Wednesday, December 16, 2009


I am just a little bit in love with type. The old fashioned letter press type that is; and would dearly love to discover a letterpress nearby. We hope to do a course in February but in the meantime I just get to play with this alphabet of wooden type we bought in Paris.

All the letters belong to different alphabets which I like to think were used for Parisian broadsheets advertising the Moulin Rouge and so forth, but as I scrambled through the bins of type(!) I just wanted a complete alphabet; so in muddled French I expressed my hope and voilĂ  we made up an alphabet. This picture is one of my ideas of heaven...

I used the type in an artists books called "Postcards home" in which I wrote the names of places we have visited in the recent past and made them into postcards. Because I only have one of each letter I could only write places that didn't repeat a letter! So no Melbourne, London, Glasgow, HongKong or so on. Here are a couple of the places I could use. One day I'll even ink them up somehow and print.

Tuesday, December 15, 2009


I have been thinking a bit about printing today as I tidied up my studio (after the chaos of the past few weeks it needed some care and attention) and itching a bit to get in and make some images.

I can hardly believe it its almost a year since we did a workshop with Glen Skien. I have admired his work for a long time and it was wonderful to spend time with him - he made printmaking accessible for me for the first time. I learnt from him how you could create simple, quick images that appealed through layering and simple dry point.

Here are some images from that workshop - I have since gone on to use some of the techniques in artists books and prints (the pandanus hanging books are below). I have been plotting and planning some work for 2010 and expect that these techniques will get another run...

Sunday, December 13, 2009

To market, to market...

Saturday was a big day - we were up early (like too early for coffee at our usual cafe in town which momentarily looked to be an inauspicious start to the day) and off to Montville. We drove thru mist and gentle drizzle which was beautiful; but also potentially challenging for those doing the outside markets. In the end the weather was overcast and beautifully cool after our recent heatwave temperatures.

We set up in the charming hall along with three authors with their recently published works and another book artist; whilst out on 'the green' there must have been another twenty artists' stalls. In the end we had a reasonable day - never rushed off our feet; occasionally slow, and we did sell a couple of books.

It has been interesting to reflect on markets as a way of selling your work and already I have ideas about how I might do it differently another time!

Here we are all packed up and ready to go and a couple of shots of the set up.

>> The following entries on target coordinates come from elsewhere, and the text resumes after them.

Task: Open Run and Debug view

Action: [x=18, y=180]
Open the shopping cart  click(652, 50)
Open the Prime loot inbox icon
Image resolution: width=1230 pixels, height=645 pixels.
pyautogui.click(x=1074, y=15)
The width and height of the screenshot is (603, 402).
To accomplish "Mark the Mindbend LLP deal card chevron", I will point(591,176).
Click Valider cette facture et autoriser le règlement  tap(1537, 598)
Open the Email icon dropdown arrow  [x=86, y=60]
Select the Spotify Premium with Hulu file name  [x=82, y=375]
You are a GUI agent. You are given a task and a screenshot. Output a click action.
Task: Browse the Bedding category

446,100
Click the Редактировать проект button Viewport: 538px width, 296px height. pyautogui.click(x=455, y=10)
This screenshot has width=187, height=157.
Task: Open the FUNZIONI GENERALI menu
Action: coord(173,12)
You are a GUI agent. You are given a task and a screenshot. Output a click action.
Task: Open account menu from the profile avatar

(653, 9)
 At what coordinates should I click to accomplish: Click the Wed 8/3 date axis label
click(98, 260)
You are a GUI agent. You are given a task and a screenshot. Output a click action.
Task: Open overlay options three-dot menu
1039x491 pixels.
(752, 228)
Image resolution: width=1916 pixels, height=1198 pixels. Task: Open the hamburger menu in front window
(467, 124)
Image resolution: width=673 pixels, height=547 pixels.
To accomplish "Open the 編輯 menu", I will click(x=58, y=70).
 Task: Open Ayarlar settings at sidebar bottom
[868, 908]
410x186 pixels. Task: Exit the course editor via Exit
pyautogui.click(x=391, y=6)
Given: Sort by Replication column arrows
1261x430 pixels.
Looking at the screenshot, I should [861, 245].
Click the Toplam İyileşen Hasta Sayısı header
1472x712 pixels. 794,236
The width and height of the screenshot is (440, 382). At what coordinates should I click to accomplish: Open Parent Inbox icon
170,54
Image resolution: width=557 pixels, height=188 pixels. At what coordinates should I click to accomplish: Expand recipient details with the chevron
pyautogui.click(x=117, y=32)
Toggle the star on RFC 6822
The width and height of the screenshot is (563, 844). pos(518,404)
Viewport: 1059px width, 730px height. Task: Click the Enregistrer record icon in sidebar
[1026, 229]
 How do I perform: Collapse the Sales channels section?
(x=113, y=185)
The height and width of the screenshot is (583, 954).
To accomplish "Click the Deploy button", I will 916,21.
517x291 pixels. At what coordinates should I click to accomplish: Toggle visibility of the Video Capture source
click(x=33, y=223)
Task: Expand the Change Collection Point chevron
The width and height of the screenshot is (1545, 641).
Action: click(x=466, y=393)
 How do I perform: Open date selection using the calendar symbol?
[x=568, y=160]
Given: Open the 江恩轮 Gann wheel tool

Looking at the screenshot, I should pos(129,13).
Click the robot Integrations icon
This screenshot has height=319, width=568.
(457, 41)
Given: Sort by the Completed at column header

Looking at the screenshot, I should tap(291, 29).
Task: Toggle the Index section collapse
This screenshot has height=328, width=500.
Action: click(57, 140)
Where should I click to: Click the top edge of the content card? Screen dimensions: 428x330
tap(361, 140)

At the end of the day, Kim showed me her photographing 'box' and let me try it out - the timber book came up so well using this creation I think we need to make one.

Thursday, December 10, 2009

Timber books

The production line has been in full force as the weekend market gets closer! I had asked David Linton if he could cut me some timber for book covers as I liked the idea of timber and paper coming together, the same element in different forms.

I collected them on Saturday and have been ripping paper and stitching ever since. Along with some hand decorated and hand stitched journals, I have been making these beautiful timber ones; some on tapes, some link-stitched to the covers.

Here are four; there are six now and the pile of books is growing - hopefully something for everyone? The market is just another one of those challenges, steps forward you take - testing if there is a 'market' for hand made journals; seeing if I enjoy the whole production and selling experience. It's all new and different; and in the end life's about trying things and having a here we go!